IT Milk: entry

If you are a Penn State student, you would have to be blind and deaf in both ears to be oblivious to the significance of February 1st. Does this phrase sound familiar to you at all: “Time is running out… have you changed your password yet?”

Every human being in the Penn State system must change their password once a year from now on. The IT staff says so because President Spanier said so. And Spanier says so because the federal government is telling him so.

Penn State University failed to meet the qualifications for proper security for a program administered by the federal government. There’s a campaign called InCommon on which uses Shibboleth authentication to connect universities worldwide to faciliate research.

Two criteria for trustworthy attribute assertions by Credential Providers are: (1) that the identity management system fall under the purview of the organization’s executive or business management, and (2) the system for issuing end-user credentials (e.g. PKI certificates, userids/passwords, Kerberos principals, etc.) specifically have in place appropriate risk management measures (for example authentication and authorization standards, security practices, risk assessment, change management controls, audit trails, etc.).

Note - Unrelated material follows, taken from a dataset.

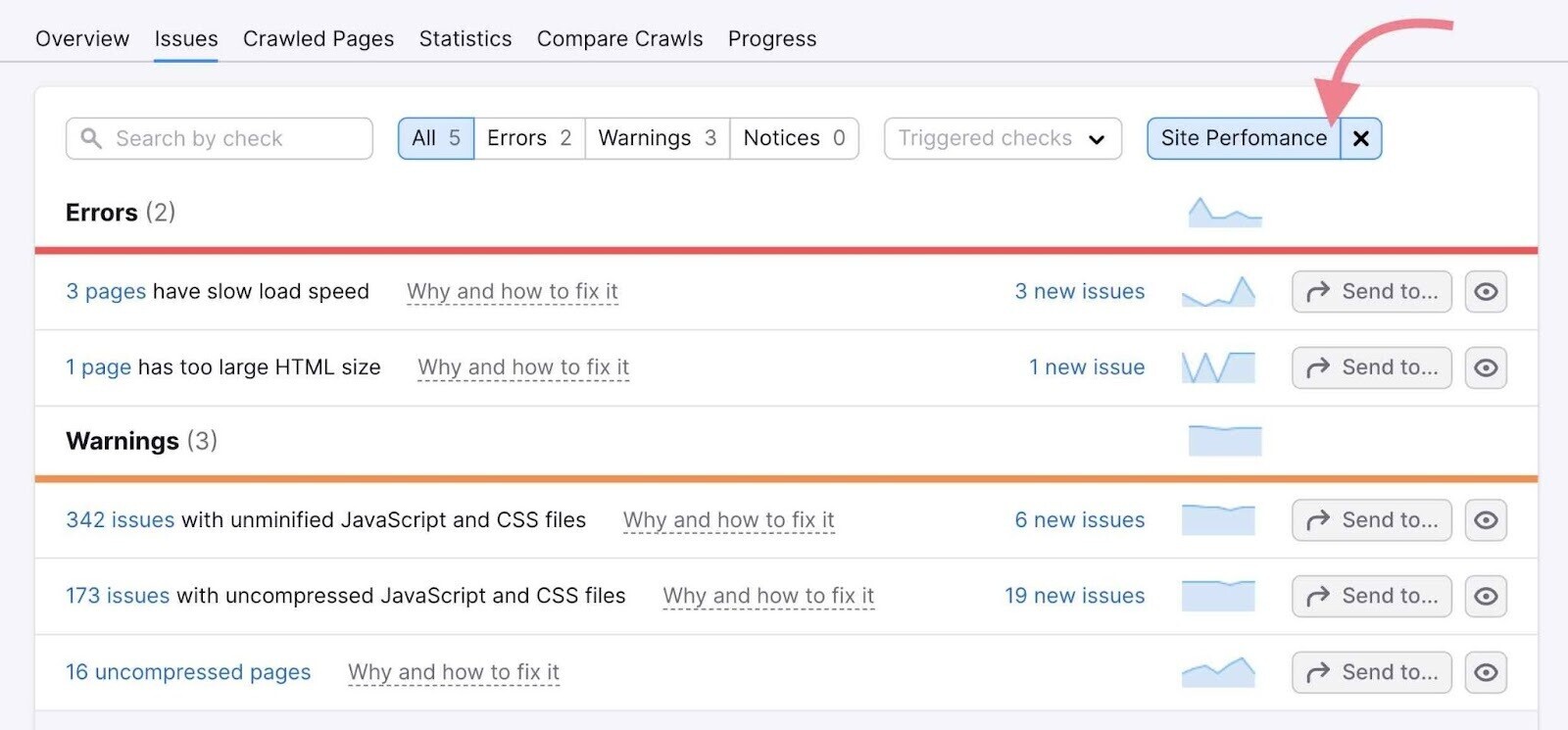Hide the 16 uncompressed pages check
The height and width of the screenshot is (730, 1568).
coord(1485,672)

Well, three more days until the big day, folks. What are the consequences if you don’t change your password by February 1st? Well, let’s just say that your career at the University is going to be shot until ITS decides to grant you some mercy to your poor soul. You’ll lose every service associated with your username and password: webmail, ANGEL, et cetera.

Penn State has done a great job with its marketing campaign. I’ve received at least 9 emails about the issue and most of my professors have mentioned it at least once as if the sky were about to fall. Today I even saw a blatantly red poster slapped onto the urinal in the library bathroom.